§ Task goal:
Write out the blog post below about a New Year's Eve 1989 show of 1980s music, word for word from start to finish.

§ Excerpt to read:
□ □ □

14
Oct 10

At The End Of The 1980s

FT44 comments • 2,311 views

On New Years’ Eve 1989, I didn’t go to a party. I didn’t wish anyone a happy new decade. I don’t think I drank any champagne. I stayed at home and watched TV instead, and it was wonderful.

What I stayed home to watch was a special highlights show on the music of the 80s, put together (so Alan tells me) by the Late Review team and shown on BBC2 across midnight. (A Big Ben graphic pops up during a Dead Or Alive performance, discreetly welcoming in 1990). The show had no presenters – it was simply a patchwork of clips, a minute or so long each, vaguely themed (sometimes VERY vaguely) in sections. It started with Hayzi Fantayzee, at the top of a one-hit wonders bit, and ended with the artist of the decade: Prince. In between was almost anybody I remembered and a lot more I didn’t. Here’s the section called “Barking” – essentially, acts who were a bit ‘eccentric’.


You could argue, of course, that this is shabby treatment of some fantastic artists – a minute or so each in a faintly sneery category. In the context of today’s TV, where clip shows are the saturated fats of programming and there are whole channels for musical nostalgia, you’d be quite right. But this was 1989. There was no TOTP2. There was no internet. There was satellite, but in the pre-Premier League days hardly anyone had it. The only music videos I could see were the ones on the Indie Top Video cassette I’d just got for Christmas. Nostalgia radio hadn’t reached the 80s yet and even when it did it hardly seemed likely to spotlight Grace Jones and Tenpole Tudor. These archives were essentially lost except for special events like this.

□ □ □

§ Data excerpts:
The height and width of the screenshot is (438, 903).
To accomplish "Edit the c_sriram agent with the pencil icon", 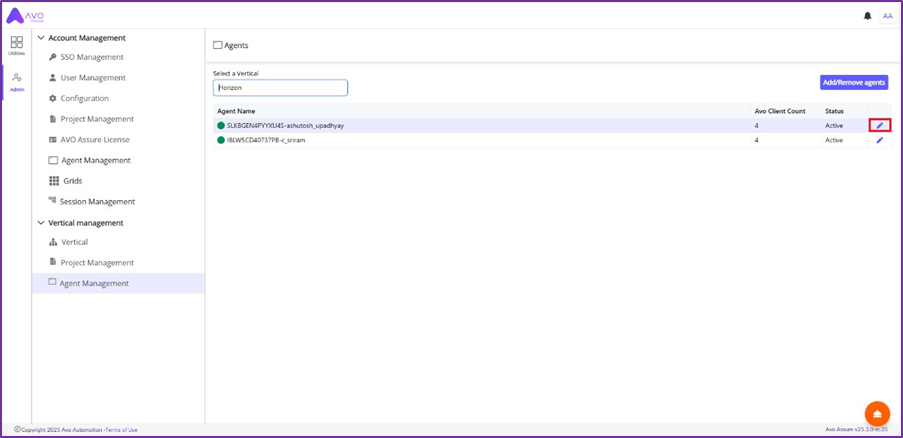I will pos(880,140).
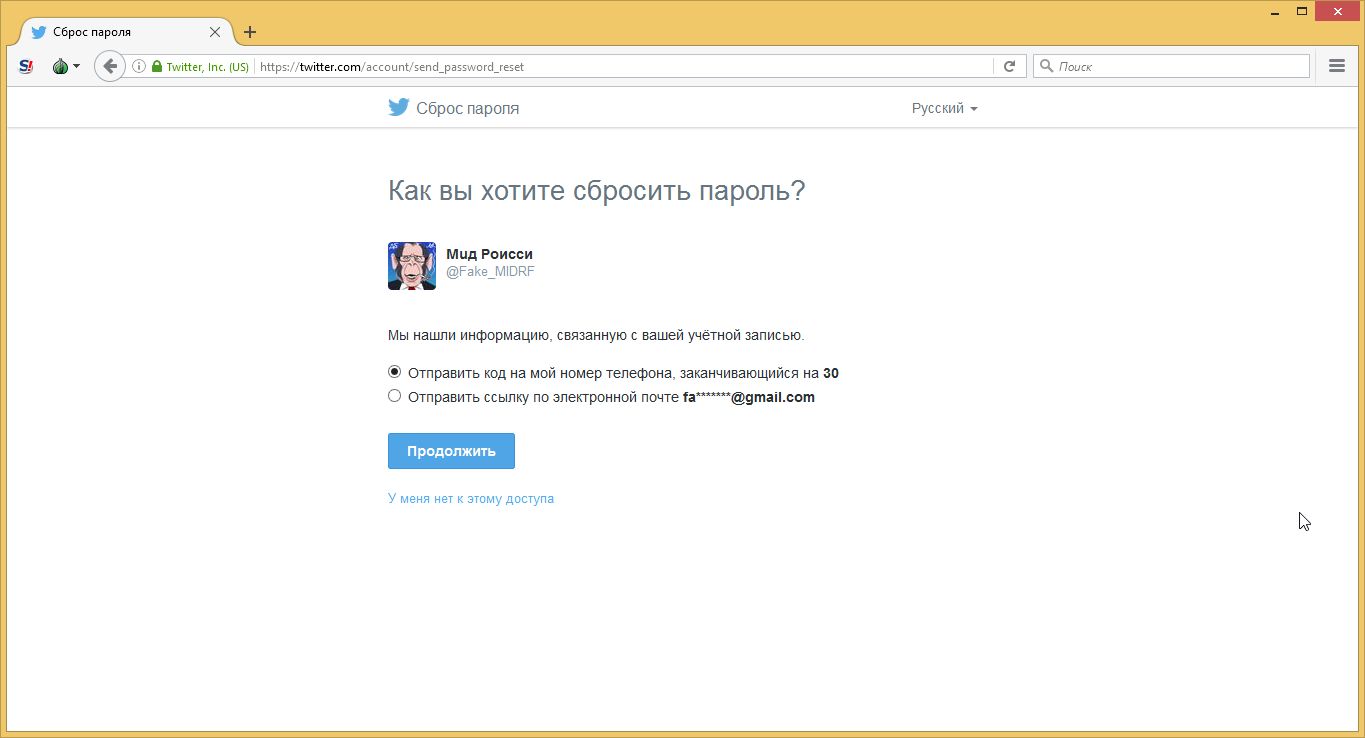Click the Twitter bird logo in page header
1365x738 pixels.
point(399,108)
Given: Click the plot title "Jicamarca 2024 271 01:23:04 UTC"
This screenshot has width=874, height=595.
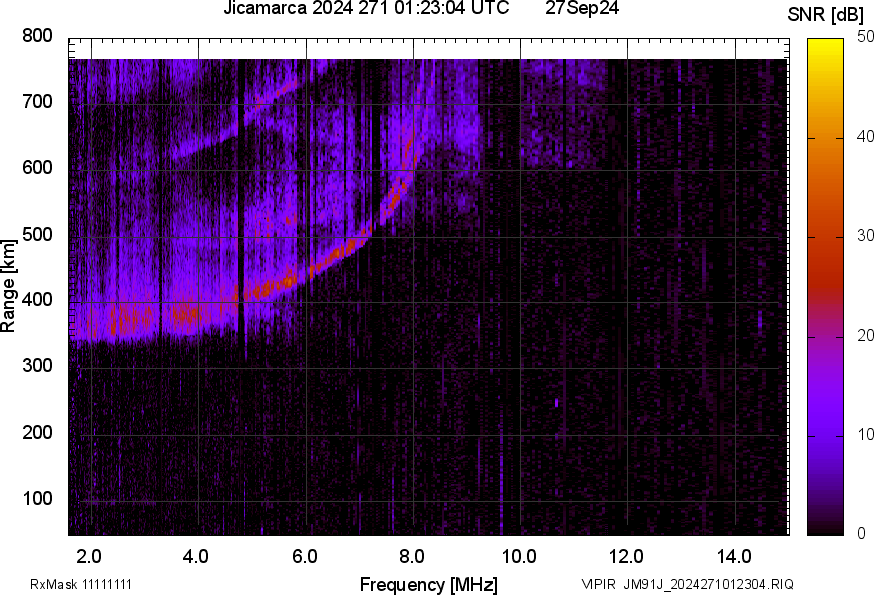Looking at the screenshot, I should [x=372, y=10].
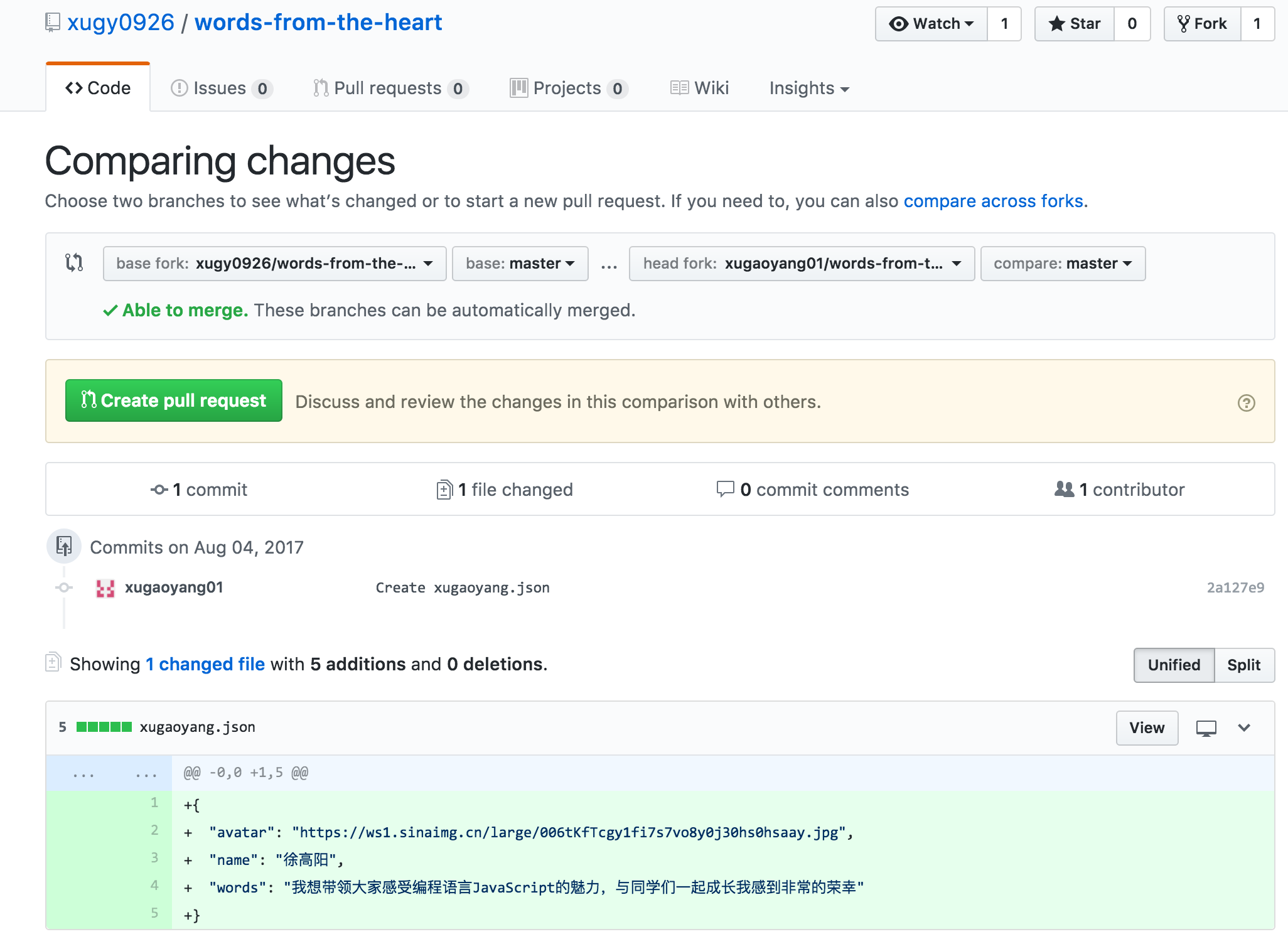This screenshot has height=944, width=1288.
Task: Switch diff to Unified view
Action: point(1173,665)
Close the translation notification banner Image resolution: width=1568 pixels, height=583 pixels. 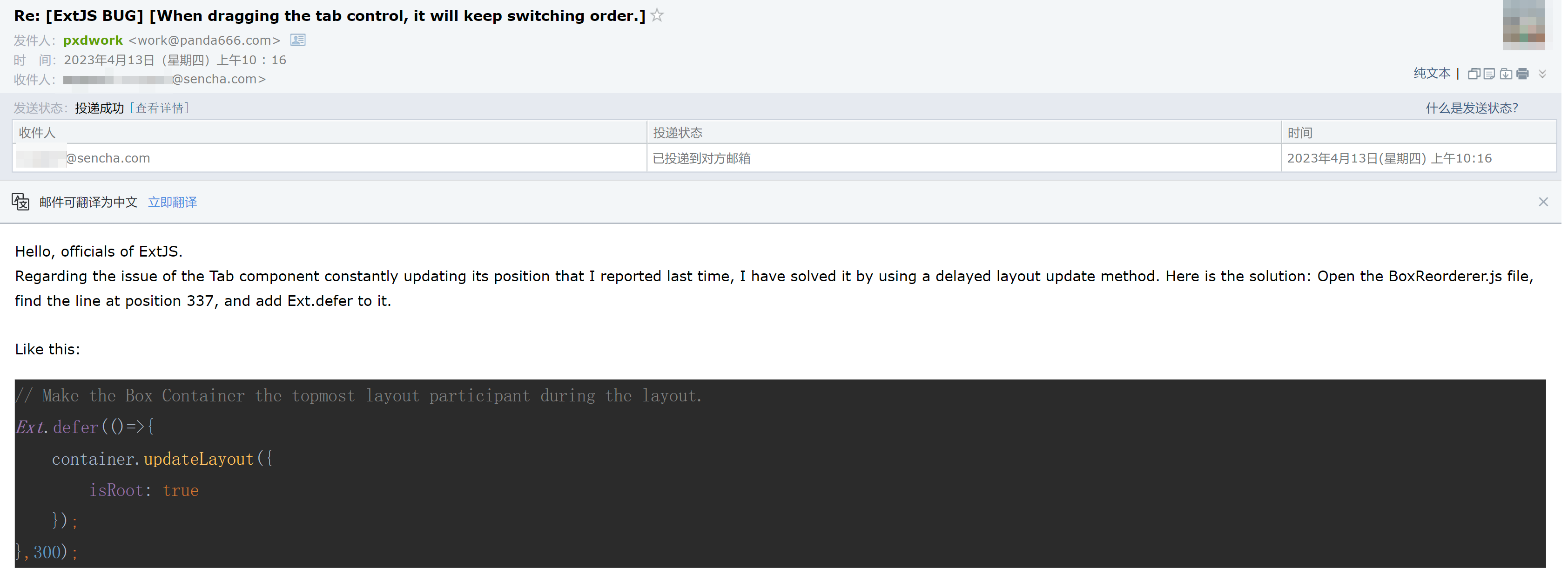coord(1544,202)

□ □ □

§ Task response:
14
Oct 10

At The End Of The 1980s

FT44 comments • 2,311 views

On New Years’ Eve 1989, I didn’t go to a party. I didn’t wish anyone a happy new decade. I don’t think I drank any champagne. I stayed at home and watched TV instead, and it was wonderful.

What I stayed home to watch was a special highlights show on the music of the 80s, put together (so Alan tells me) by the Late Review team and shown on BBC2 across midnight. (A Big Ben graphic pops up during a Dead Or Alive performance, discreetly welcoming in 1990). The show had no presenters – it was simply a patchwork of clips, a minute or so long each, vaguely themed (sometimes VERY vaguely) in sections. It started with Hayzi Fantayzee, at the top of a one-hit wonders bit, and ended with the artist of the decade: Prince. In between was almost anybody I remembered and a lot more I didn’t. Here’s the section called “Barking” – essentially, acts who were a bit ‘eccentric’.


You could argue, of course, that this is shabby treatment of some fantastic artists – a minute or so each in a faintly sneery category. In the context of today’s TV, where clip shows are the saturated fats of programming and there are whole channels for musical nostalgia, you’d be quite right. But this was 1989. There was no TOTP2. There was no internet. There was satellite, but in the pre-Premier League days hardly anyone had it. The only music videos I could see were the ones on the Indie Top Video cassette I’d just got for Christmas. Nostalgia radio hadn’t reached the 80s yet and even when it did it hardly seemed likely to spotlight Grace Jones and Tenpole Tudor. These archives were essentially lost except for special events like this.